A novel biogas combustion-heat recovery for cooling/power co-production system considering a modified sCO₂ cycle and a generator-absorber-exchanger (GAX) cycle: Machine learning-driven optimization and economic study


Zhang Z., Yao L., Alkhattabi K., Alkhatib O. J., Dutta A. K., Albalawi H., ...Daha Fazla

International Communications in Heat and Mass Transfer, 2026 (SCI-Expanded, Scopus) identifier

  • Yayın Türü: Makale / Tam Makale
  • Basım Tarihi: 2026
  • Doi Numarası: 10.1016/j.icheatmasstransfer.2026.110904
  • Dergi Adı: International Communications in Heat and Mass Transfer
  • Derginin Tarandığı İndeksler: Science Citation Index Expanded (SCI-EXPANDED), Scopus, Compendex, INSPEC
  • Anahtar Kelimeler: Biogas utilization, Combined cooling and power (CCP), GAX cooling cycle, Heat recovery systems, Machine learning optimization, Thermodynamic–financial analysis
  • İstanbul Gelişim Üniversitesi Adresli: Evet

Özet

Biogas-driven combined cooling and power (CCP) systems face the challenge of simultaneously optimizing thermodynamic performance and financial viability under nonlinear design and operational constraints. This study proposes a novel biogas combustion–heat recovery configuration for CCP generation, evaluated through an integrated thermodynamic–financial framework and optimized using machine learning (ML)-driven soft-computing techniques. The system integrates a biogas combustion unit, a gas turbine, a modified supercritical CO₂ cycle, and a generator–absorber–exchanger (GAX) cycle. Thermodynamic analyses based on the first and second laws of thermodynamics are employed, while sustainability, financial, and environmental indicators are incorporated into the assessment. A hybrid optimization approach, combining ML with the genetic algorithm optimizer, is implemented to accelerate convergence and explore trade-offs among net present value (NPV), total unit product cost (TUPC), and sustainability index (SI).

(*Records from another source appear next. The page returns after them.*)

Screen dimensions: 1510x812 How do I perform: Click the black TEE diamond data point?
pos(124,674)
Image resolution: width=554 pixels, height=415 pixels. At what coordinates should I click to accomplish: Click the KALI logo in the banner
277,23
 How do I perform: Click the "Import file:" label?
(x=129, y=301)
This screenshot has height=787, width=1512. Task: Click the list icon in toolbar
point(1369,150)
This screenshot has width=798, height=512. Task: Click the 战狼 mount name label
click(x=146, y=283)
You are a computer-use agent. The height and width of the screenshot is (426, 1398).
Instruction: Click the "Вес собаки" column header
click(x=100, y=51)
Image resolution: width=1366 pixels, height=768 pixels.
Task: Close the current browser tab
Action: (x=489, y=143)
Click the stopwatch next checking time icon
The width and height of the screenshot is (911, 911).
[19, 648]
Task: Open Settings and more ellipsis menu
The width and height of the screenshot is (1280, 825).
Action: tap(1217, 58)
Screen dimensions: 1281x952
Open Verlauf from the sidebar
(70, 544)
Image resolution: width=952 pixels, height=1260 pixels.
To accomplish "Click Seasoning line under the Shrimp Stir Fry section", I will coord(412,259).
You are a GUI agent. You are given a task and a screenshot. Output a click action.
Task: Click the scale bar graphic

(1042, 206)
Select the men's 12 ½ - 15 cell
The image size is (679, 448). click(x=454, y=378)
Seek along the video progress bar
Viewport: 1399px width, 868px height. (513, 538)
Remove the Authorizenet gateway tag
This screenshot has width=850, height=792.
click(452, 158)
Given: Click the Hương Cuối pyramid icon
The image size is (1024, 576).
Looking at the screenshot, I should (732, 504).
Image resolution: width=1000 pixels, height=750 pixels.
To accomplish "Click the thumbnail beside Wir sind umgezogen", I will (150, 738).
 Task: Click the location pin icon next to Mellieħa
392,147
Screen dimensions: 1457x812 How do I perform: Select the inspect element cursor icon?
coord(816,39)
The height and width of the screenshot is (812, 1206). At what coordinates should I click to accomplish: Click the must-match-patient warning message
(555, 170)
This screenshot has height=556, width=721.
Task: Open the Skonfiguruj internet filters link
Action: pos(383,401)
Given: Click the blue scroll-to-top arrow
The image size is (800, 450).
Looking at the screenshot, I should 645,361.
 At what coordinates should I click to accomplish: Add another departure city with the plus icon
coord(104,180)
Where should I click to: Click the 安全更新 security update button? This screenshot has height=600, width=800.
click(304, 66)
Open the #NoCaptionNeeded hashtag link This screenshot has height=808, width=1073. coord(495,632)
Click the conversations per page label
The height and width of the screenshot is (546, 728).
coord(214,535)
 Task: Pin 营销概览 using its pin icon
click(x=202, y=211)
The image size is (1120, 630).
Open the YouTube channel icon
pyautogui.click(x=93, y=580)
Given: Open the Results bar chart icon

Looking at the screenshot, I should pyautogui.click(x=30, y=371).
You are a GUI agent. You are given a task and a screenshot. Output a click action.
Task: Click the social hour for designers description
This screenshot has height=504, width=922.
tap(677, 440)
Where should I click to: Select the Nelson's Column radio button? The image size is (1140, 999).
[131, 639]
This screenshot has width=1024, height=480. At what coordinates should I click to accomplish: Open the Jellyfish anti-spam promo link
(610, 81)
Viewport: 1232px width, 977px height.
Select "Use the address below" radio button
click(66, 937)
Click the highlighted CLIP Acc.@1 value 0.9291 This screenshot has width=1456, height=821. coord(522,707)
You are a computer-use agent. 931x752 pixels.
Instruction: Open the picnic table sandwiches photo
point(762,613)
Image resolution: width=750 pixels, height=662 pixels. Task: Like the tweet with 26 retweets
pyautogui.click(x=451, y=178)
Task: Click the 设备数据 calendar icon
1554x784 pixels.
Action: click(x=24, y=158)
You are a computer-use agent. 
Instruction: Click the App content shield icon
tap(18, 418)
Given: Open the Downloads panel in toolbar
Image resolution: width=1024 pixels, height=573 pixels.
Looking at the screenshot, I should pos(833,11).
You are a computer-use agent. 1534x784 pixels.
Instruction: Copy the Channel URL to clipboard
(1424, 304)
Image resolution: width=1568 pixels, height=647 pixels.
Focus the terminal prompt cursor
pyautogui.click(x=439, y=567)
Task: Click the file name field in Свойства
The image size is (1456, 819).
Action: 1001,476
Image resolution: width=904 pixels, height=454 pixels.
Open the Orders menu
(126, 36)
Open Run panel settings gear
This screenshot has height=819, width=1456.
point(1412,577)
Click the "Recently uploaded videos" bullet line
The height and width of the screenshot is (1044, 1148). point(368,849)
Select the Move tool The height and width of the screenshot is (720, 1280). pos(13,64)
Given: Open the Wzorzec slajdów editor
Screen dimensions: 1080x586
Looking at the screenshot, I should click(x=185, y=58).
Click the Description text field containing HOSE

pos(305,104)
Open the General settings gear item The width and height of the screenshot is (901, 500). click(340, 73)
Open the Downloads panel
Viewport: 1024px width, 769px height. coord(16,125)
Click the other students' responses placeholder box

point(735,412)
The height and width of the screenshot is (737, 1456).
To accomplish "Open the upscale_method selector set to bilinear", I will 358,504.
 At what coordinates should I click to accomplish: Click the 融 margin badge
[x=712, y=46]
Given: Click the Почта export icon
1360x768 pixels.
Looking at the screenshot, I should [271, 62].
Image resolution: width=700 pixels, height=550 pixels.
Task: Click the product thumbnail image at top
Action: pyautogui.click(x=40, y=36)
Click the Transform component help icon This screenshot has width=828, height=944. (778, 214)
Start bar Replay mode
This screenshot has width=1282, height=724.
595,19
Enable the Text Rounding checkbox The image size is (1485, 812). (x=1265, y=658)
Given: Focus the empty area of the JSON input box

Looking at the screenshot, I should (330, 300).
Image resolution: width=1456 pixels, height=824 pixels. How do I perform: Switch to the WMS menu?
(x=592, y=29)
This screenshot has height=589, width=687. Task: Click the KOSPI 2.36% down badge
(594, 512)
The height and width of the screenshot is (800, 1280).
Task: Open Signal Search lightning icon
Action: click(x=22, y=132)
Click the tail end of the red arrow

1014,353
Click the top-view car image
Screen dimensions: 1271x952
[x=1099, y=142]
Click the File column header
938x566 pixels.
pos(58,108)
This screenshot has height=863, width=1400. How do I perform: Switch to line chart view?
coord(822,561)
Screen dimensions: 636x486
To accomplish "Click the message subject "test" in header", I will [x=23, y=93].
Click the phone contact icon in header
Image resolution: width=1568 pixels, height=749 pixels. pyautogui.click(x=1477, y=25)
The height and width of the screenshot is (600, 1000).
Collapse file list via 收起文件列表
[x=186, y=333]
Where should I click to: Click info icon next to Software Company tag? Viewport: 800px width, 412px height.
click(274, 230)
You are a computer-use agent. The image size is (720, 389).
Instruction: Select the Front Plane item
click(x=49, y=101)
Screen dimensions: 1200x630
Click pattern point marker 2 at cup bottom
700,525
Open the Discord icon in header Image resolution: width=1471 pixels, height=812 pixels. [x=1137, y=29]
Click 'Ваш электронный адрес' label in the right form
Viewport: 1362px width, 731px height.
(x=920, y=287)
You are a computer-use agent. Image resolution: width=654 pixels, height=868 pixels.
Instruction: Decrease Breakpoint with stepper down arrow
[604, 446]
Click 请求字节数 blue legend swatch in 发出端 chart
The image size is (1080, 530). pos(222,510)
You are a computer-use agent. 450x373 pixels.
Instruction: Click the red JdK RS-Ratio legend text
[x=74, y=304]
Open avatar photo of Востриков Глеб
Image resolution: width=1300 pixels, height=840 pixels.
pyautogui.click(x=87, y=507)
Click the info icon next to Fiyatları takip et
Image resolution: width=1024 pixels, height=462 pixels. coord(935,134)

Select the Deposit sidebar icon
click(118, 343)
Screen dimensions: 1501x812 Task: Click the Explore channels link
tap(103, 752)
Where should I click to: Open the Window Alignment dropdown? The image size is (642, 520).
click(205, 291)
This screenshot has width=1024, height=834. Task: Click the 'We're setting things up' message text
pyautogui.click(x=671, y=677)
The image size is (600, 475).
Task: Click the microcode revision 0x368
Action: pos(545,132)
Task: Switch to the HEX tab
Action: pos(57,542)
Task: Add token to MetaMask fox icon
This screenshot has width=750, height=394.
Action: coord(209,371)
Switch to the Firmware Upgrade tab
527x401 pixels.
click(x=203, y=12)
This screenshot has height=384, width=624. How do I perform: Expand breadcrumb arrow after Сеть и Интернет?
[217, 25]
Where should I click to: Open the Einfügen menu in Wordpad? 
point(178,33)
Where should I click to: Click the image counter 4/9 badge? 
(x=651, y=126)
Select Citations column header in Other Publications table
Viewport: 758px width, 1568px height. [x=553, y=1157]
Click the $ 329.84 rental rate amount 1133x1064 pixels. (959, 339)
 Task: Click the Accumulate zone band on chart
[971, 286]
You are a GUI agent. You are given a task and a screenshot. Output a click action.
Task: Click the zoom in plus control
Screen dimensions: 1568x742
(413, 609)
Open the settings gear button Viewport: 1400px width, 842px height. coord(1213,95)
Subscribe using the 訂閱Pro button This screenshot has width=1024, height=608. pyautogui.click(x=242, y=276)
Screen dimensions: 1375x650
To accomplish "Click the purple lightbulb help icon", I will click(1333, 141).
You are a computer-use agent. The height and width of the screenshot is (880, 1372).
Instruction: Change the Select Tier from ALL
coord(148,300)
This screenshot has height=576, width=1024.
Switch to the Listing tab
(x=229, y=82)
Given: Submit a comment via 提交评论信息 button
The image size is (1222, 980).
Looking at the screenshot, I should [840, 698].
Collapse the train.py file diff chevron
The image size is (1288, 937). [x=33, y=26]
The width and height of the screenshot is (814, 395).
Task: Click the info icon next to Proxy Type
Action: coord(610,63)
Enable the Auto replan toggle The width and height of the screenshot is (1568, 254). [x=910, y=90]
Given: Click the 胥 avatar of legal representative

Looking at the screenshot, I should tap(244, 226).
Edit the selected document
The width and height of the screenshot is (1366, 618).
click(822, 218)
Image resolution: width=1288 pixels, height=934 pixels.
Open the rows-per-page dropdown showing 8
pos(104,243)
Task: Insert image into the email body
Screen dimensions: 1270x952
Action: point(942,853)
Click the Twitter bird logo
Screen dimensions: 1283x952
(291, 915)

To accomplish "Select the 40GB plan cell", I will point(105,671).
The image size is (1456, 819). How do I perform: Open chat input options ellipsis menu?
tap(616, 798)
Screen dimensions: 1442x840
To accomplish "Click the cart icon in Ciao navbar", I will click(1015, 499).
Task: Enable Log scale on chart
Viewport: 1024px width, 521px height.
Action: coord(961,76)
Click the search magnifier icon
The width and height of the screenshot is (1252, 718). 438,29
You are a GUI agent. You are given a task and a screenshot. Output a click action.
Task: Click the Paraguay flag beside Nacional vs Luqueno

The optimized configuration achieves an NPV of 13.03 M$, an SI of 1.765, and a TUPC of 26.5 $/GJ. Besides, the system demonstrates an energy efficiency of 62.75%, an exergy efficiency of 43.32%, and a payback period of 3.79 years, confirming technical robustness and economic viability. Overall, ML-driven soft computing enables resilient, investment-ready CCP strategies, offering a scalable plan that aligns biogas utilization with sustainability, efficiency, and competitiveness.